A estas cuestiones críticas hay que añadir la precariedad del trabajo de las personas ya empleadas. Pensemos en quienes trabajan en cooperativas o empresas de servicios: se trata de profesionales que a menudo no reciben una remuneración acorde con sus competencias reales, o están sujetos a contratos que se renuevan de año en año, o trabajan de guardia. Además, es necesario subrayar que el propio Estado hace tiempo que renunció a invertir en empleo: la última oposición del ministerio, la de 500 funcionarios anunciada en 2016 (que luego se convertiría en 1.000 tras la aprobación de la ley de presupuestos de 2018), es un mero parche ante la oleada de jubilaciones que ha mermado las plantillas de los museos (a menudo obligados a reformar horarios, con cierres en domingos y festivos, para hacer frente a la escasez de personal: Es el caso, por ejemplo, de algunos museos estatales de Mantua, Génova, Lucca), superintendencias (hay provincias enteras que sólo pueden contar con un funcionario historiador del arte), archivos, bibliotecas (también obligadas a reducir sus horarios de apertura). A esto hay que añadir el recurso constante a la contratación a través de empresas filiales que a menudo no garantizan más que un contrato de duración determinada, y también las situaciones ya existentes de retraso en el pago de las horas extraordinarias, o el hecho de que a los empleados del MiBACT, tras la reciente reforma (2016) del Código de Conducta, se les impida de facto hablar con la prensa, y muchas otras situaciones o casos especiales que dan testimonio de un momento bastante delicado. Y desde luego no es mejor en el sector privado, con cooperativas, fundaciones y empresas que a menudo no pueden garantizar perspectivas serenas a sus trabajadores, e igual de a menudo ofrecen salarios mucho más bajos que los del sector público, y con menor protección. Hoy mismo, los trabajadores de la Reggia della Venaria Reale han convocado una huelga contra la reducción de jornada establecida por el consorcio contratado para gestionar los servicios del museo.

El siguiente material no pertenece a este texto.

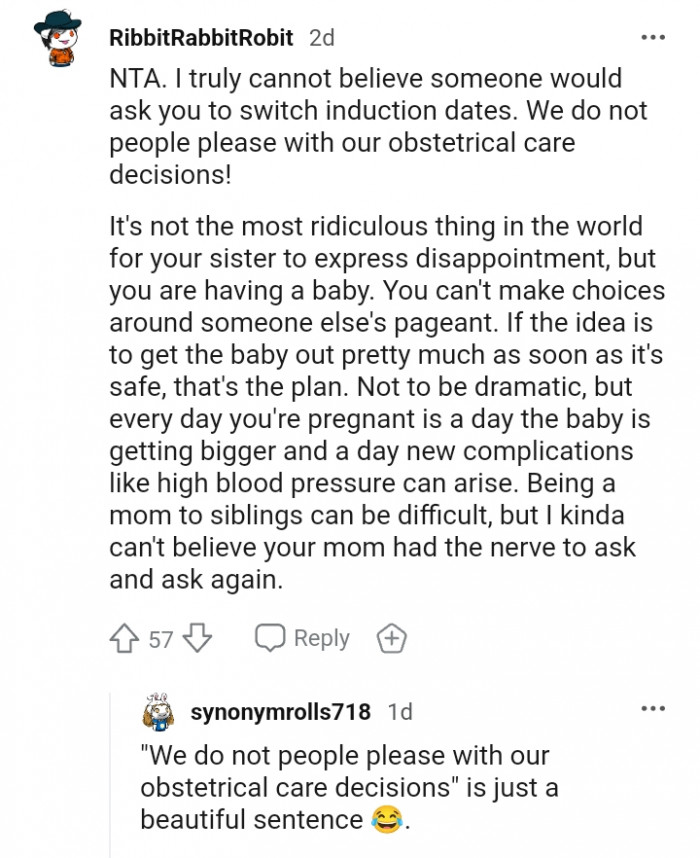This screenshot has height=858, width=700.
Task: Click the speech bubble icon next to Reply
Action: pos(270,637)
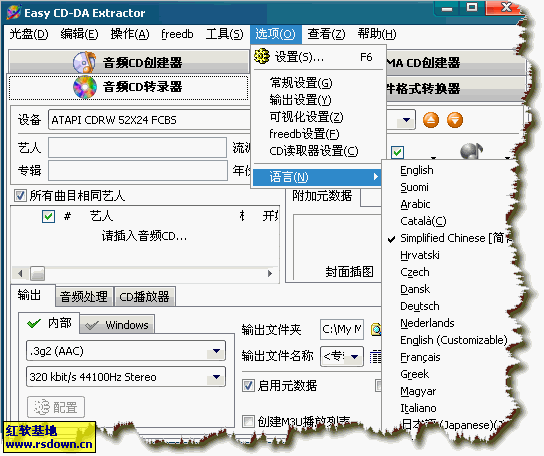The image size is (544, 456).
Task: Click the orange eject-up disc button
Action: (431, 120)
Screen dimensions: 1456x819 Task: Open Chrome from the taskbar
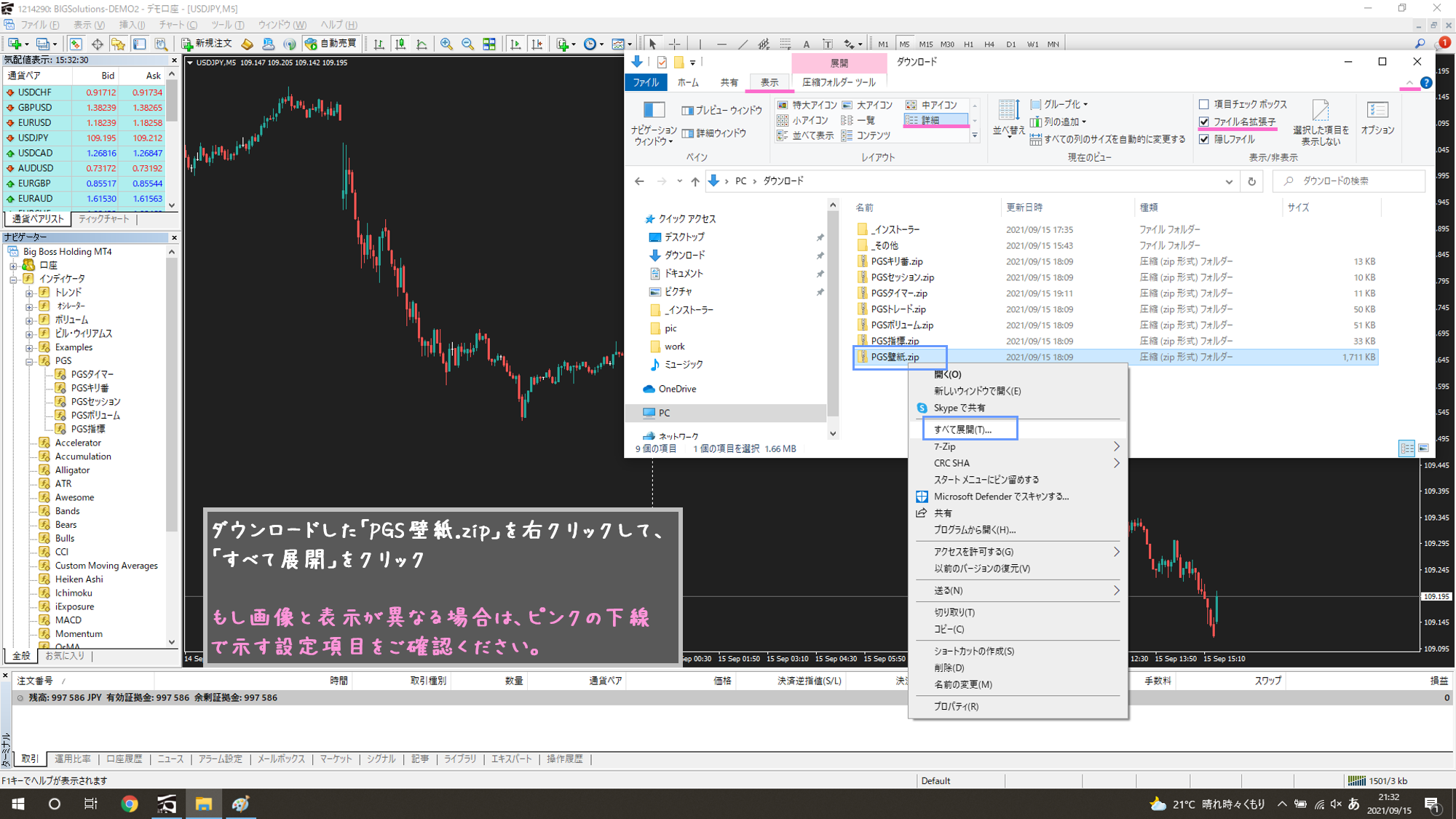(130, 804)
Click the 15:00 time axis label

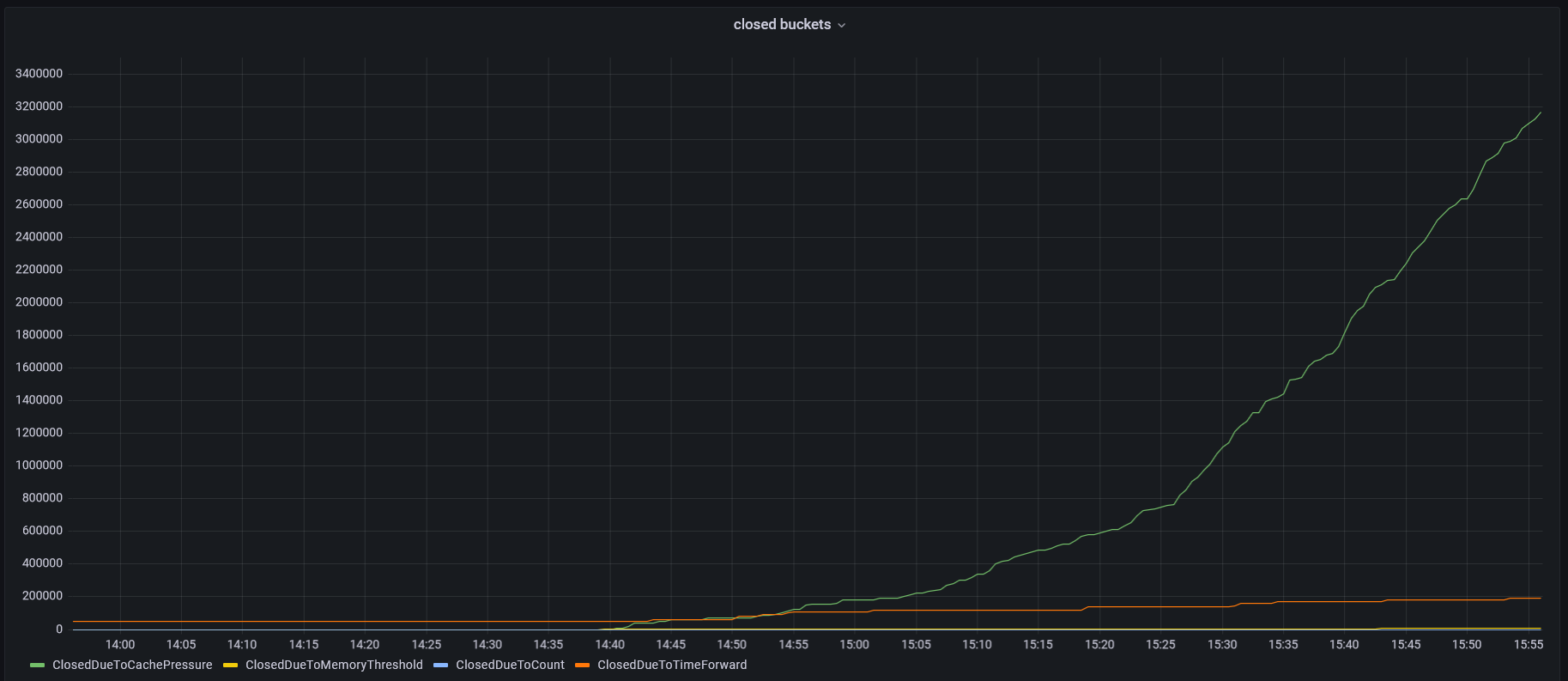coord(854,644)
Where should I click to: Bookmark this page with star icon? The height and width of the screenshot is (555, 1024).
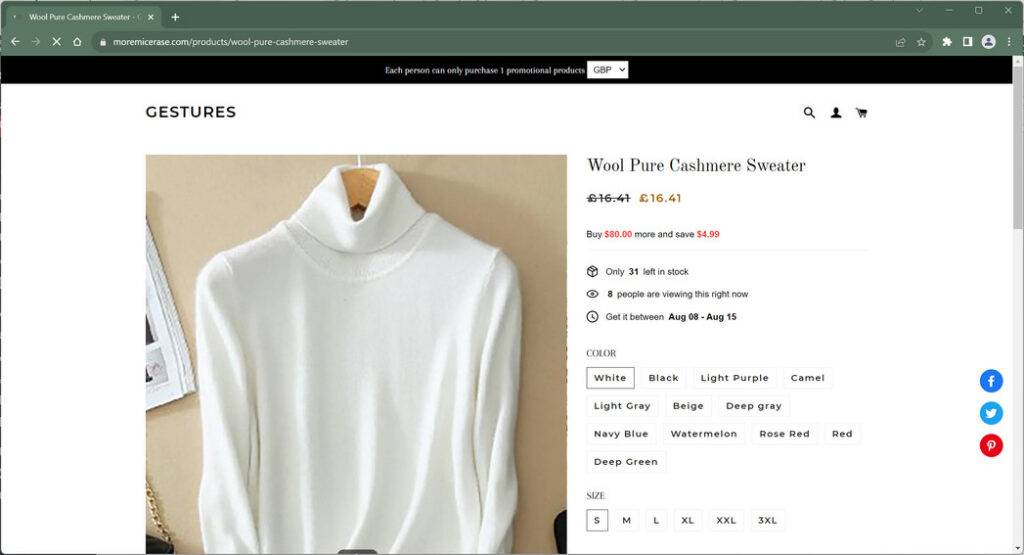[x=921, y=42]
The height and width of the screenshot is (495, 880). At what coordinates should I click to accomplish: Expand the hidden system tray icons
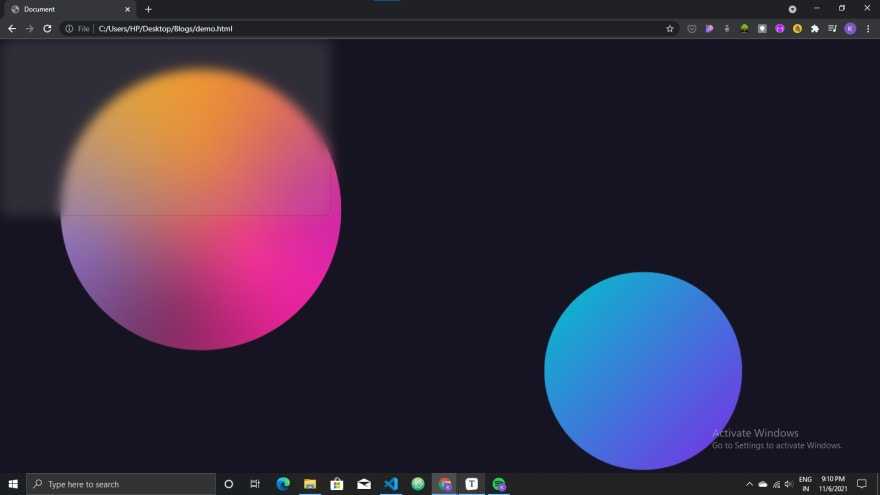749,484
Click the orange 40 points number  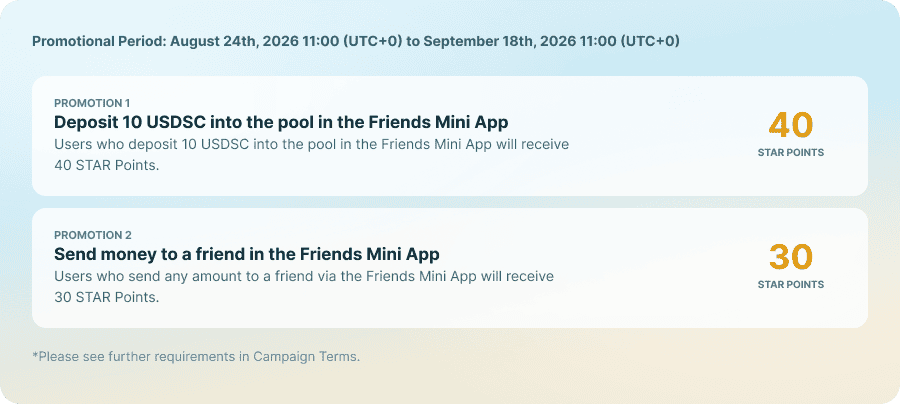point(791,126)
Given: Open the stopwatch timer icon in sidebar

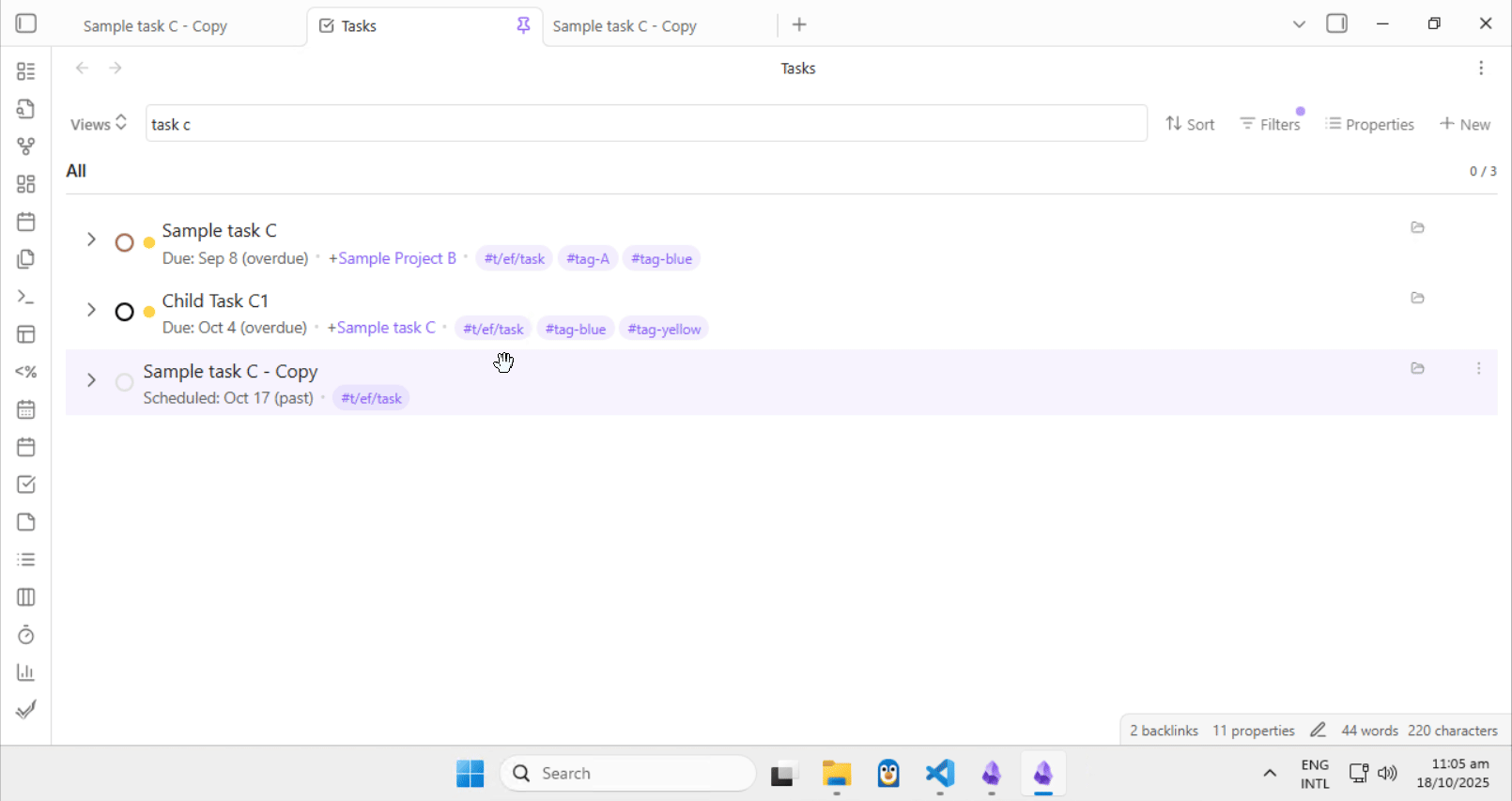Looking at the screenshot, I should [26, 635].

Son cuestiones que merecen, cada una de ellas, una larga y reflexiva investigación: aquí en Finestre sull’ Arte nos hemos ocupado de algunas de ellas, y nos ocuparemos de otras. Sobre todo, son cuestiones que nos llevan a reflexionar sobre el hecho de que tenemos una necesidad urgente de hacer valer nuestros derechos. De luchar por las reivindicaciones de los trabajadores de la cultura y de los trabajadores en general. Evitar la actitud desencantada, pasiva y renunciante que ha afectado a muchos trabajadores y aspirantes a trabajadores, especialmente a los más jóvenes. Denunciar, informar, hablar, difundir, reivindicar, manifestarse, luchar: esto es lo que hace falta. Estas son las vías que abrirán el camino a un futuro mejor para el trabajo cultural (y no sólo cultural). Por tanto, que el 1 de mayo no sea, como recordaba hoy con amarga ironía Enrico Mentana, “sólo el día del gran concierto”, sólo un día festivo en el que lamentamos tanto el trabajo que no existe como los derechos que se ven constantemente mermados y erosionados: que el 1 de mayo vuelva a ser un día de reflexión profunda y de lucha apasionada. Todos lo necesitamos.